Please join us for a UW Data Science Seminar featuring Donsub Rim from the Mathematics Department at Washington University in St. Louis on Wednesday, May 28th from 4:30 to 5:20 p.m. PT. The seminar will be held in Electrical and Computer Engineering Building 125 – Campus Map.
“A Stability of Neural Networks and Its Applications to Tsunami Early Warning”
Abstract: Feedforward neural networks (NNs) have remarkable potential to serve as fast and accurate prediction models in many high-consequence applications. However, current NN models are not yet suitable for deployment in practice, since they are known to be unstable with respect to input perturbations called adversarial examples. The focus of this talk is in analyzing these instabilities. We will introduce low rank Householder expansion (LRHE) of NNs, a certain linearization of the NN about an input, and discuss computational experiments illustrating a close relationship between the low-rank structure revealed by LRHE and the adversarial examples. Throughout this talk, we will focus on a particular geophysical application in tsunami early warning, namely NN models that aim to predict tsunami waveforms solely from geodetic measurements of the earthquake.
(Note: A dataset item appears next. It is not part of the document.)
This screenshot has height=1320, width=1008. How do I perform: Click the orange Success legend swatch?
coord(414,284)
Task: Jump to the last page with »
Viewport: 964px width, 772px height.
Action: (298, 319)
This a joint work with Sanah Suri (Wash U), Sanghyun Hong (Oregon State U), Kookjin Lee (Arizona State U), and Randall J. LeVeque (U Washington).
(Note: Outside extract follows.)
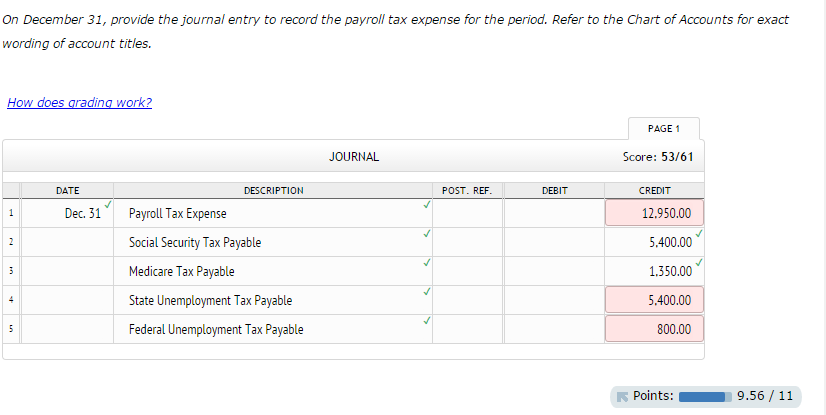Click the Dec. 31 date field
826x415 pixels.
[x=67, y=213]
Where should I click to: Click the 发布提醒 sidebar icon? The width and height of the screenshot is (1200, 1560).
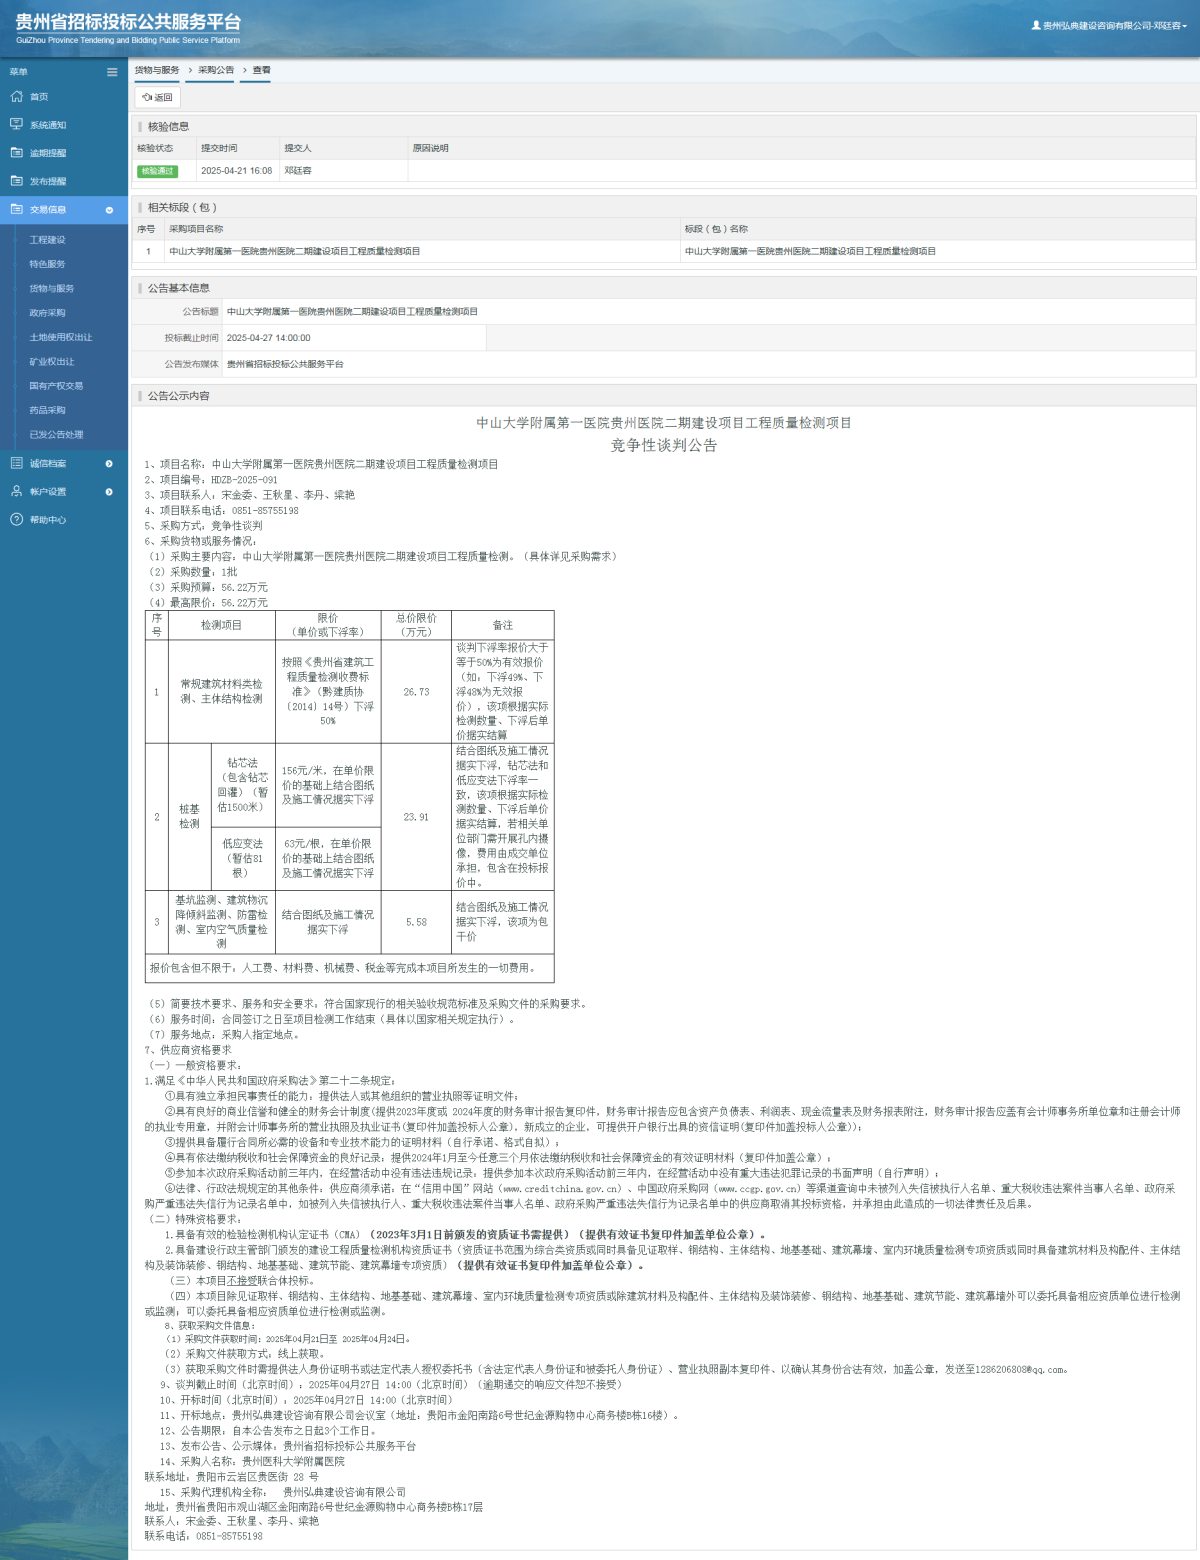point(16,181)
Biography: Donsub Rim is an Assistant Professor of Mathematics in the Mathematics Department at Washington University in St. Louis. He received his PhD at the University of Washington, and held postdoctoral positions at Columbia University and New York University. His current research interests are in dimensionality reduction of solutions of nonlinear wave equations, analysis of neural networks and tsunami early warning.
The 2024-2025 seminars will be held in person, and are free and open to the public.